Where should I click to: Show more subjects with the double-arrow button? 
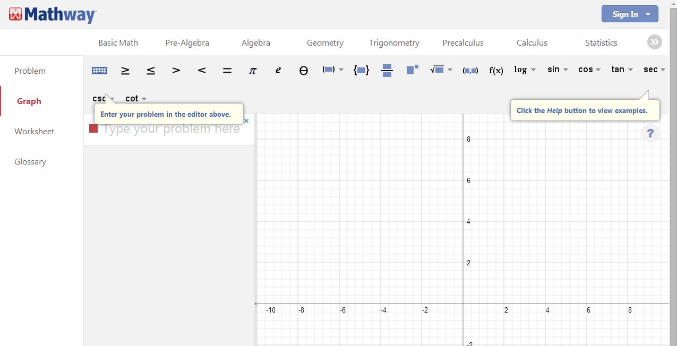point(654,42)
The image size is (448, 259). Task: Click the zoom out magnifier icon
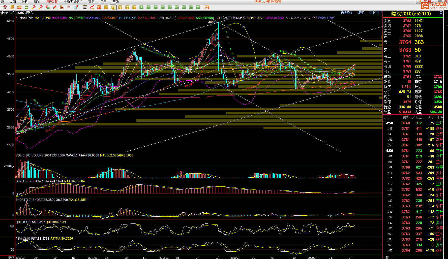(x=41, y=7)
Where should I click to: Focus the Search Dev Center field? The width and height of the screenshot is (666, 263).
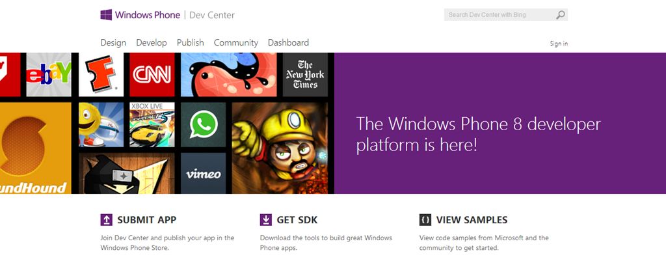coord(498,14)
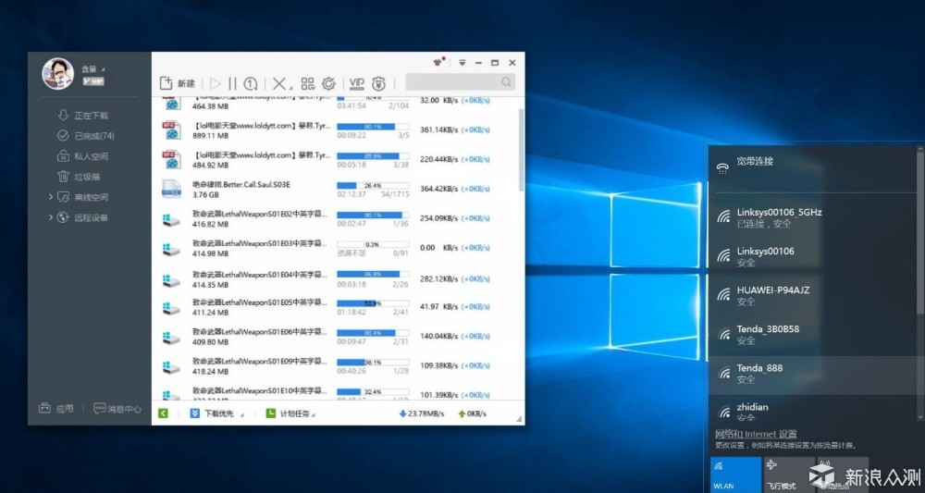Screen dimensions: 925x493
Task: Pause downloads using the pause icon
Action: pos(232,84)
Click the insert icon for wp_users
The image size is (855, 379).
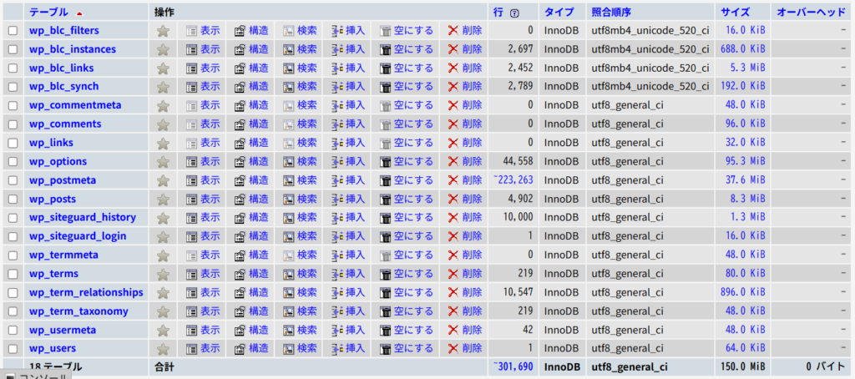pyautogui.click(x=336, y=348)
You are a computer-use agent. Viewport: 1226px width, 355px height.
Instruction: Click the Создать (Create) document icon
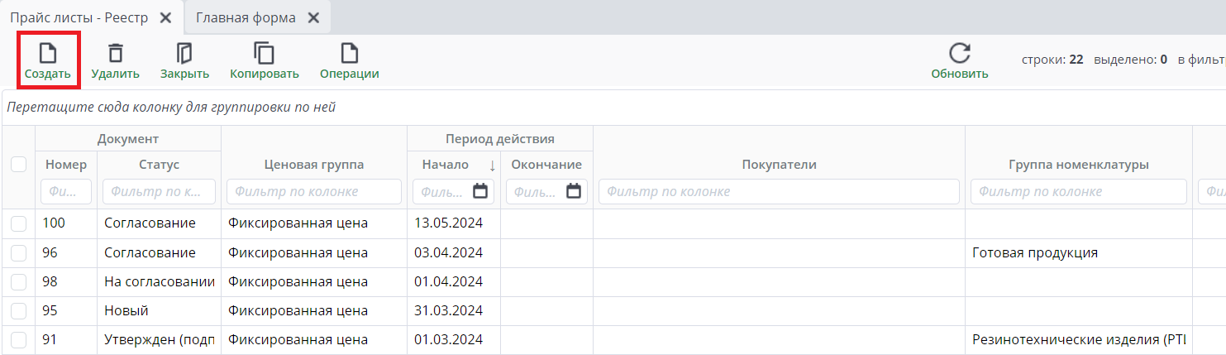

GOAL OF THE EXERCISE: Copy exactly, leaving out pictures, the lines from the line containing "The image size is (855, 379)." through the last line of the records.

SOLUTION TO THIS PROBLEM:
The image size is (855, 379).
pyautogui.click(x=336, y=348)
You are a computer-use agent. Viewport: 1226px width, 355px height.
Instruction: Click the Создать (Create) document icon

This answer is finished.